### How to complete this task
The result should be an exact copy of only the lines from the one with "Click the Installed Base label box" through the last line of the data below, with pictures omitted.

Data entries
[Start of section]

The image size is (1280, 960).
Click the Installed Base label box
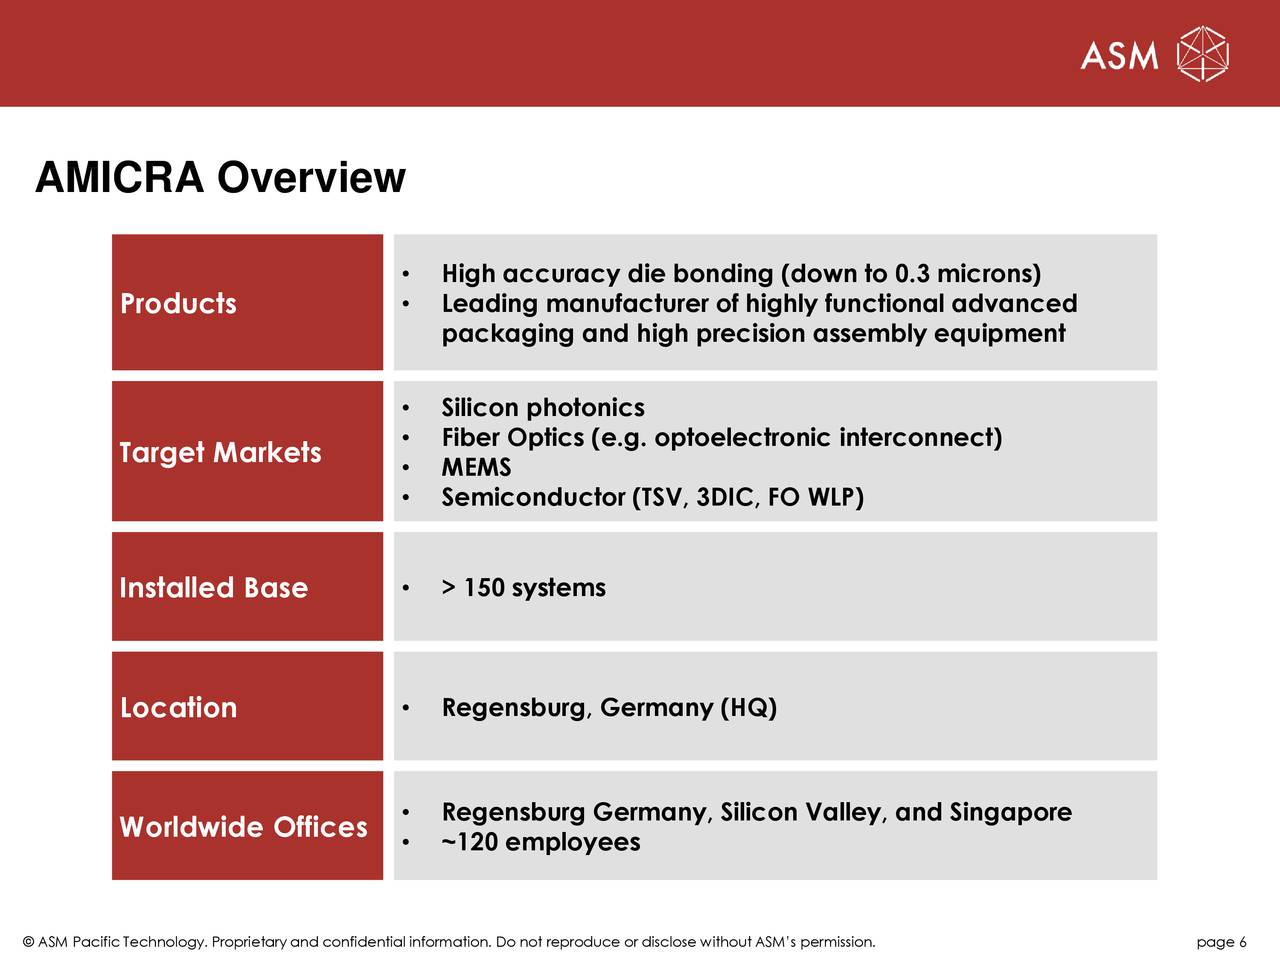click(x=246, y=586)
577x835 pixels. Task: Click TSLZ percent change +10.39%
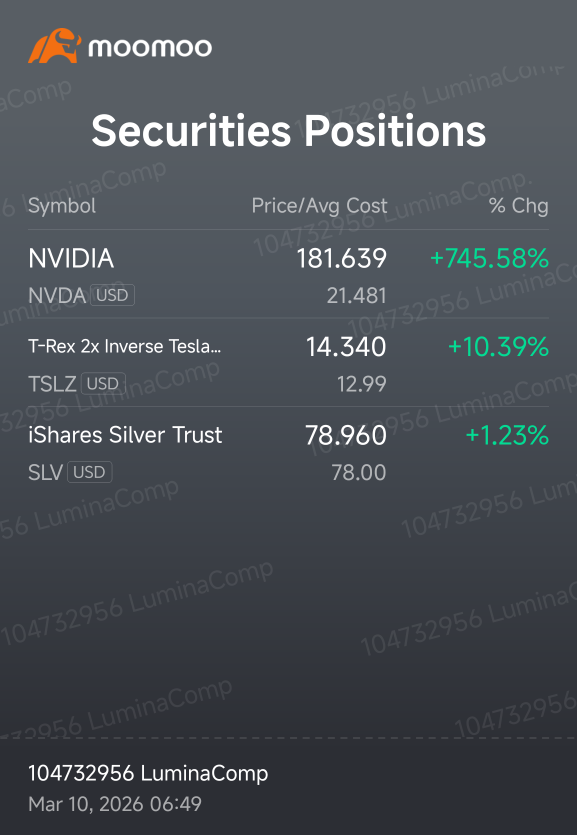click(x=498, y=347)
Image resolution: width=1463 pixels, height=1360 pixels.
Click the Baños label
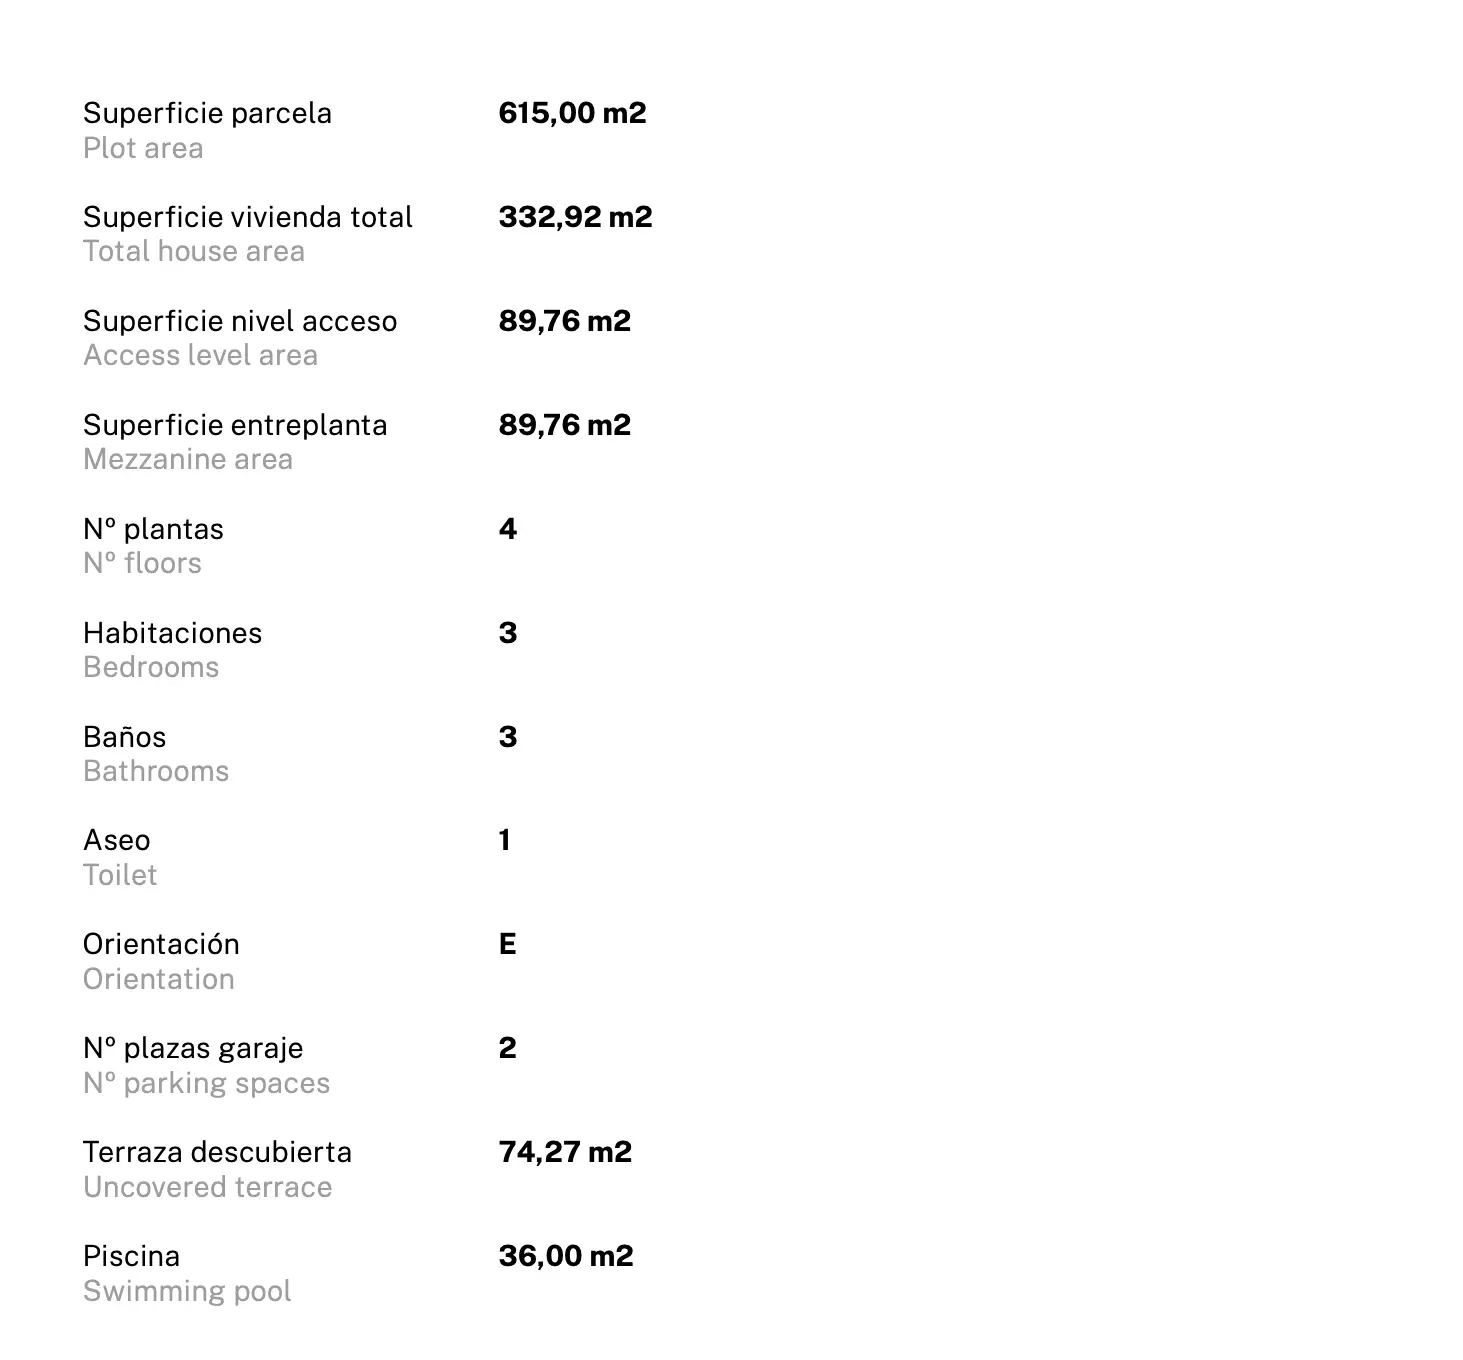pos(124,737)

[End of section]

### Output
Click the Installed Base label box
click(x=246, y=586)
577x835 pixels. Task: Click TSLZ percent change +10.39%
click(x=498, y=347)
Image resolution: width=1463 pixels, height=1360 pixels.
Click the Baños label
pos(124,737)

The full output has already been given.